I found that list nine years ago, when I was 48, and realized that I had achieved every item on it. I had been a tenured professor, then the president of a think tank. I was giving frequent speeches, had written some books that had sold well, and was writing columns for The New York Times. But none of that had brought me the lasting joy I’d envisioned. Each accomplishment thrilled me for a day or a week—maybe a month, never more—and then I reached for the next rung on the ladder.

Getting off the treadmill is hard. It feels dangerous.
I’d devoted my life to climbing those rungs. I was still devoting my life to climbing—beavering away 60 to 80 hours a week to accomplish the next thing, all the while terrified of losing the last thing. The costs of that kind of existence are exceedingly obvious, but it was only when I looked back at my list that I genuinely began to question the benefits—and to think seriously about the path I was walking.

And what about you?

==============================

● **PROBLEM 1**:
Answer from the passage about the achievement list:
(a) How old was the writer on finding the list?
(b) For which newspaper was the writer writing columns?
(c) How many hours a week was the writer working?
● **PROBLEM 2**: Carry on the passage about the achievement list from its last sentence.
The lines that come next play no part in this.

● **RECORDED DATA**:
==============================

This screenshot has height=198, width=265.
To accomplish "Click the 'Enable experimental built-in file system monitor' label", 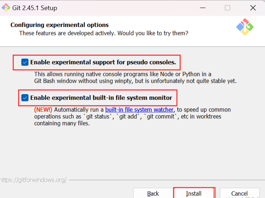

==============================

● **EXERCISE OUTPUT 1**:
(a) 48
(b) The New York Times
(c) 60 to 80

● **EXERCISE OUTPUT 2**:
Your goals are probably very different from mine, and perhaps your lifestyle is too. But the trap is the same. Everyone has dreams, and they beckon with promises of sweet, lasting satisfaction if you achieve them. But dreams are liars. When they come true, it’s … fine, for a while. And then a new dream appears.

Mick jagger’s satisfaction dilemma—and ours—starts with a rudimentary formula: Satisfaction = getting what you want.

It’s so simple, and yet its power is deeply encoded within us. Give a 3-year-old the french fry she is reaching for and see her satisfied expression. But then, after a couple of seconds, watch the wanting return. And that’s the actual problem, isn’t it? The Stones’ song should really have been titled “(I Can’t Keep No) Satisfaction.” It’s almost as if our brains are programmed to prevent us from enjoying anything for very long.

In fact, they are. The term homeostasis was introduced in 1926 by a physiologist named Walter B. Cannon, who showed in his book The Wisdom of the Body that we have built-in mechanisms to regulate our temperature, as well as our levels of oxygen, water, salt, sugar, protein, fat, and calcium. But the concept applies much more broadly than that: To survive, all living systems tend to maintain stable conditions as best they can.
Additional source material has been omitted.